На пике конфликта в него попытались вмешаться США, имевшие свои интересы в Китае. 2 декабря американское правительство направило властям СССР ноту, напоминавшую, что подписанный ими пакт Келлога запрещает нападать на другие страны. На другой день Литвинов назвал этот шаг «оказанием неоправданного давления» на переговоры между Советским Союзом и Маньчжурией и выразил удивление, что Штаты, не имея официальных отношений с Советским Союзом, находят возможным давать ему указания. В заявлении для прессы он обвинил правительство Чан Кайши в планировании захвата КВЖД, а США и другие страны Запада – в провоцировании конфликта. Те же обвинения он повторил 4 декабря в речи на сессии ЦИК: «Когда Нанкин затевал и подготовлял захват КВЖД, когда он затем этот захват осуществлял, когда мы объявляли во всеобщее сведение о китайских набегах на нашу территорию, этим «миролюбивым» державам не приходило в голову, что столь провокационные акты нарушают мирные условия добрососедства СССР и Китая, создавая угрозу миру, и они ничего не предпринимали для удержания Китая от этого акта»[393].

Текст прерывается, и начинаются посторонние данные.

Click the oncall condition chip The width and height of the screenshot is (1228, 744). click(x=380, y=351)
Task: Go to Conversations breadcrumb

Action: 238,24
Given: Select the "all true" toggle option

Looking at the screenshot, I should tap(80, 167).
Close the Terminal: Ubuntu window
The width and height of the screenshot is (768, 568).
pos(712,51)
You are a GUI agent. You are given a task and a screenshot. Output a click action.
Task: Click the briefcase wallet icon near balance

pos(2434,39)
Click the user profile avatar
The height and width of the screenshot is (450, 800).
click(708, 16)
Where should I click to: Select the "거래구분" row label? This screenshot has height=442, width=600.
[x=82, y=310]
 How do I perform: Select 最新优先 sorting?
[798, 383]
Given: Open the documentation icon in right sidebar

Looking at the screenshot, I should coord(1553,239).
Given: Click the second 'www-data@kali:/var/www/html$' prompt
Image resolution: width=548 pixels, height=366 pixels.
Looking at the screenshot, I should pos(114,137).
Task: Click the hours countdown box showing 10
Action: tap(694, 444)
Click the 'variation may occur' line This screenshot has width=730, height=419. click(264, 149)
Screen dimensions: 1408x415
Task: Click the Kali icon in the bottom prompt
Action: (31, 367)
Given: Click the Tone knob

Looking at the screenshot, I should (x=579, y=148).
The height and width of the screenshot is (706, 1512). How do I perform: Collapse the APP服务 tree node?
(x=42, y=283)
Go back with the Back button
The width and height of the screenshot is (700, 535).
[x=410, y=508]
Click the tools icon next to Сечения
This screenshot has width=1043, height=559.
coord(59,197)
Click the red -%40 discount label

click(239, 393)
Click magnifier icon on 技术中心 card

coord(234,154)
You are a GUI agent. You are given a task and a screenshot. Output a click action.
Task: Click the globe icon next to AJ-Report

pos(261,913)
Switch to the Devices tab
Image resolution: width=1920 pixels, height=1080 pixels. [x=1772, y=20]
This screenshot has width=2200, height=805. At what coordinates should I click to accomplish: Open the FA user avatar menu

В той же речи Литвинов посетовал на то, что «у нас в СССР, насколько нам известно, нет представителей американского правительства, которые могли бы с нашей стороны следить за происходящим на советско-маньчжурской границе, а мы, не имея своих представителей в Америке, также лишены возможности своевременно информировать американское правительство об интересующих его событиях»[394]. Установление отношений с США оставалось одним из главных дел, которым в скором будущем ему предстояло заняться. Как и еще многими, находящимися в ведении первого лица советской внешней политики – наркома по иностранным делам.